Une décision de l'inspection régionale du logement impose la fermeture immédiate de deux appartements insalubres et dangereux de la rue Verte. Mais un arrêté d'insalubrité du bourgmestre laisse aux locataires trois mois pour quitter les lieux. Le bourgmestre prétend ignorer la décision de l'inspection régionale.
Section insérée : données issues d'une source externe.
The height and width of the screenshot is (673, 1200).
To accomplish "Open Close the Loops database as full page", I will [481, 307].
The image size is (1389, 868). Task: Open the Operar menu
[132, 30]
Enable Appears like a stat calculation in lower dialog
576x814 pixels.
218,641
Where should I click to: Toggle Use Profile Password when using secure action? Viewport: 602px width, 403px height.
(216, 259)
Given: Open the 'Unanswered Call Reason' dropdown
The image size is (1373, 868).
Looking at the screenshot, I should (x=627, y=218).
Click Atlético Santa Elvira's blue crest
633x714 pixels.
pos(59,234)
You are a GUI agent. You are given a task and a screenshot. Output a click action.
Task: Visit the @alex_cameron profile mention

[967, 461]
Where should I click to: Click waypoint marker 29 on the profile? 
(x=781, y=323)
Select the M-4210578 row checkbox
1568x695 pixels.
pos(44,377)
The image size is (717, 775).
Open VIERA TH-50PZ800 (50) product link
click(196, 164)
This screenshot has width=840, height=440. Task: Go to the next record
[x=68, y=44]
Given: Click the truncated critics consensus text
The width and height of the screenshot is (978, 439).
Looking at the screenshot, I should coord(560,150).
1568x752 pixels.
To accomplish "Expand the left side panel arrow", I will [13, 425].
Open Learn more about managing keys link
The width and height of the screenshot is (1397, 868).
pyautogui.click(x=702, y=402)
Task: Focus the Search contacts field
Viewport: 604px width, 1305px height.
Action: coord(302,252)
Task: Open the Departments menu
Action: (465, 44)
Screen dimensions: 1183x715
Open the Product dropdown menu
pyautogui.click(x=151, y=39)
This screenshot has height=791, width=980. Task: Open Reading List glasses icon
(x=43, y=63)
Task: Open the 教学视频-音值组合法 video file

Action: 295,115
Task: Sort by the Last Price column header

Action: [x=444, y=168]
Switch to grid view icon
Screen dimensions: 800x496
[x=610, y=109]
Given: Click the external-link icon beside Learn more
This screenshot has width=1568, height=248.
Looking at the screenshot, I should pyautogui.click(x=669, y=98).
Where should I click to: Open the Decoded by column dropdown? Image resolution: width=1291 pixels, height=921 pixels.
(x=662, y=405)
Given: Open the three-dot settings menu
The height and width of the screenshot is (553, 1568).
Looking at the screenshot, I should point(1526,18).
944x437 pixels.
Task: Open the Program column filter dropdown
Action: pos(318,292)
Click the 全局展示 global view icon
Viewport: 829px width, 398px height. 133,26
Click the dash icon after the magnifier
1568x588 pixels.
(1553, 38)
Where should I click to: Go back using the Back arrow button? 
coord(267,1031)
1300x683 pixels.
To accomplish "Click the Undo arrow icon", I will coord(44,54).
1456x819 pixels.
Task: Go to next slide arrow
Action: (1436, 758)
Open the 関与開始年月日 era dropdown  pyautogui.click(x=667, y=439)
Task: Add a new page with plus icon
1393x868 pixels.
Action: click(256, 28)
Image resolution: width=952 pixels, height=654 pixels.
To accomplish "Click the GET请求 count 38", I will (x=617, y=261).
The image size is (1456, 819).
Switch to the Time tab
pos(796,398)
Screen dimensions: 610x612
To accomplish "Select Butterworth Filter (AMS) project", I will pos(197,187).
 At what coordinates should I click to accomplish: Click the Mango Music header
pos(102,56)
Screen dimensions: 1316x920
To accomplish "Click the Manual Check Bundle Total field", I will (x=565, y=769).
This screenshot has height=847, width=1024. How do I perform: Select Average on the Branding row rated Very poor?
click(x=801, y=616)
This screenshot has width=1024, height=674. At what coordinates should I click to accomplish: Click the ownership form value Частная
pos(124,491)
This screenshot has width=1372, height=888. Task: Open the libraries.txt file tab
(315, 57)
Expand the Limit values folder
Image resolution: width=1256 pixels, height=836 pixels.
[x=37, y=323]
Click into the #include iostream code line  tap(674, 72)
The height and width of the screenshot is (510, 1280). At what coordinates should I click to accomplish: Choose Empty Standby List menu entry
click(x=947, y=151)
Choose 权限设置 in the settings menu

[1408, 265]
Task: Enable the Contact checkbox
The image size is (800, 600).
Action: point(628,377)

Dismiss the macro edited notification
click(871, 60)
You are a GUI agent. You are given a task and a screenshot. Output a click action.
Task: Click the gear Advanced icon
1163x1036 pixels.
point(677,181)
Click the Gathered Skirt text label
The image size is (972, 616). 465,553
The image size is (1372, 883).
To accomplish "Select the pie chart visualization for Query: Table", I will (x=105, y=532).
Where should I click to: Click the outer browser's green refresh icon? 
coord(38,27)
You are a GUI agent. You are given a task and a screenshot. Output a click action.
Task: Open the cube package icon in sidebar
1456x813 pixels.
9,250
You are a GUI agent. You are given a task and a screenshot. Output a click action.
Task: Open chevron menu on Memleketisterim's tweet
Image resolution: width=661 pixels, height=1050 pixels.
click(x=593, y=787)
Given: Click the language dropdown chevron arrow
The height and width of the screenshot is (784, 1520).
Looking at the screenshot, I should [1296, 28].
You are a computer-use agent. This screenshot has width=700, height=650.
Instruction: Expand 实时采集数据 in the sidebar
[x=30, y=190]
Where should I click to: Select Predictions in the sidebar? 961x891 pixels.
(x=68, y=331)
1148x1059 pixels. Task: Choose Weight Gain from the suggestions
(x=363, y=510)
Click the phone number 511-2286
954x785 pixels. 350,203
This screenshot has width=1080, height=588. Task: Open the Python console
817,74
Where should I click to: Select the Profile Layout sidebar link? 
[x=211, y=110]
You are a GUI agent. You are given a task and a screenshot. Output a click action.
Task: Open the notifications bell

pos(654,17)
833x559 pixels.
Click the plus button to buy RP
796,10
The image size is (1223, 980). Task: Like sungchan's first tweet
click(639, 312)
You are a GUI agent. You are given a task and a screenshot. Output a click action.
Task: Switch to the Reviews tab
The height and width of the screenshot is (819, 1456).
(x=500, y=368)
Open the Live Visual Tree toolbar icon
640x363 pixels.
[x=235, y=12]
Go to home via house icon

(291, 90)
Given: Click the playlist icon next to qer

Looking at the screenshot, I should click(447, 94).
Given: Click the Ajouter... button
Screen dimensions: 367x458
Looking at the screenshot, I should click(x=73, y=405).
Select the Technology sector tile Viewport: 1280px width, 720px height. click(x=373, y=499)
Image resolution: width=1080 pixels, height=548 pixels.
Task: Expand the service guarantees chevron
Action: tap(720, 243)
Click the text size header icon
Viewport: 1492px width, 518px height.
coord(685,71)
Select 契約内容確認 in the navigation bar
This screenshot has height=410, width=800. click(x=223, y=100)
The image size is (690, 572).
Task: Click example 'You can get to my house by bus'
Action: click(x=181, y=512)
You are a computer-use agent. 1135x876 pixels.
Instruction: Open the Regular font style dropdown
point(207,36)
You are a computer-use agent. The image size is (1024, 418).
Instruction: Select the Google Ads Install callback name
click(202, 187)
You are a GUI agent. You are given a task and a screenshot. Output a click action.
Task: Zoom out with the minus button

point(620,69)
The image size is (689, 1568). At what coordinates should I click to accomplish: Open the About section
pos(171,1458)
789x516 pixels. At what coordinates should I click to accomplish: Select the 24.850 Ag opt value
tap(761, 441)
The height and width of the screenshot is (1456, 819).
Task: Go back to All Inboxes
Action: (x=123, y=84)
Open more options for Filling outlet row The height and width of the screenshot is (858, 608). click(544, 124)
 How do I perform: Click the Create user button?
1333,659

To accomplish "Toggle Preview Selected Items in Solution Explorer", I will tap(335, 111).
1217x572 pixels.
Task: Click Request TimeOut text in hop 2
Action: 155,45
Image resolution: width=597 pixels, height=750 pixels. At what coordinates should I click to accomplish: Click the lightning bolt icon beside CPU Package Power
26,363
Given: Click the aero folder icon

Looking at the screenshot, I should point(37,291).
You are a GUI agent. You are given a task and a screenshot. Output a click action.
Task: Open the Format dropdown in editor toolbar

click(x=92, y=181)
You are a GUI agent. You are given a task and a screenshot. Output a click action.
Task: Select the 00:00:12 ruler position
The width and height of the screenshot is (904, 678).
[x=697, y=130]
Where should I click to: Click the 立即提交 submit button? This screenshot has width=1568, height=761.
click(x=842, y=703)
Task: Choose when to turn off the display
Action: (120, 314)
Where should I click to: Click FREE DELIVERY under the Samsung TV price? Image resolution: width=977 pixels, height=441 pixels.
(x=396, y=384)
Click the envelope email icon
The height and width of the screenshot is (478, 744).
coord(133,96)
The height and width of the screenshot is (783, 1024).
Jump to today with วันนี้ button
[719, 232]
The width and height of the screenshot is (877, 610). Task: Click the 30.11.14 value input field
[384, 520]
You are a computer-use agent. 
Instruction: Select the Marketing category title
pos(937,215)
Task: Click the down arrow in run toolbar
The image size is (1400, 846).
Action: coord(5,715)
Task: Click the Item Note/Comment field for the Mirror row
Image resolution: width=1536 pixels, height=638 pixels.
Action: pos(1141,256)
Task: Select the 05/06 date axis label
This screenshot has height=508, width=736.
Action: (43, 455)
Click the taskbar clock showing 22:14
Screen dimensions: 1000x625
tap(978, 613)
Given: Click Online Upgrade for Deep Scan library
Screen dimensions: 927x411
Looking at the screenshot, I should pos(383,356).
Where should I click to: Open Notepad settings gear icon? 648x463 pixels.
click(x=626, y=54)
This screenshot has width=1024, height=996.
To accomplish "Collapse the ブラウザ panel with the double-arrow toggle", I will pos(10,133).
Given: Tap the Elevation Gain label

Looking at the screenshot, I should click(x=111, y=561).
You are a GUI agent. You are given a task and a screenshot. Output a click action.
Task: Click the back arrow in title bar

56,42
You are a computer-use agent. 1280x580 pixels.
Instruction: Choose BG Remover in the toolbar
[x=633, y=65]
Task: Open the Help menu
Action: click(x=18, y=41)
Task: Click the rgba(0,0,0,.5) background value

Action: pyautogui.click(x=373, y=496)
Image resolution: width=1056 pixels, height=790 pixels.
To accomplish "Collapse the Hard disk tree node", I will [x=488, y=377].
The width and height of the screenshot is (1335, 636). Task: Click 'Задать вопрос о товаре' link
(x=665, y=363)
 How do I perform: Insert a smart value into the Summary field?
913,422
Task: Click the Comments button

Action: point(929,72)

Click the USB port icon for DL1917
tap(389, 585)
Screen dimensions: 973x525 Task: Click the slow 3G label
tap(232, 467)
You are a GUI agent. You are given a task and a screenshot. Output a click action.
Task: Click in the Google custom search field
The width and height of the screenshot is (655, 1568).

Installations électriques et au gaz défectueuses, humidité permanente, effondrement partiel du plafond, le constat de la direction de l'inspection régionale du logement débouche, sans surprise, sur une interdiction immédiate de location. Les logements sont jugés dangereux pour leurs occupants. L'inspecteur de l'hygiène de la commune de Saint-Josse conclut, lui aussi, à l'insalubrité des troisièmes et quatrièmes étages de l'immeuble situé au n°7 de la rue Verte. Mais l'arrêté du bourgmestre laisse aux locataires un délai de trois mois pour quitter les lieux. Jean Demannez, le bourgmestre de la commune, s’explique : "Il est normal qu’on respecte le principe d’un délai pour que les locataires et le propriétaire puissent se retourner. La délivrance d’un arrêté d’insalubrité par le bourgmestre est toujours assortie d’une période transitoire alors que le haut dispositif prévoit que le logement est directement inhabitable. En réalité, il est inhabitable et les gens ont trois mois pour partir.''

Chose curieuse : l'arrêté du bourgmestre est daté du 28 septembre 2011. Or, la visite de l'inspecteur communal remonte, elle, au 31 janvier. Autre bizarrerie : l'arrêté communal est postérieur de six jours à l'arrêté régional. Jean Demannez nie en avoir eu connaissance. Mais la procédure prévoit pourtant clairement une information de la commune et du CPAS en cas d'interdiction de location. Si la maison s'écroule sur ses occupants, le bourgmestre de Saint-Josse en assumera la responsabilité.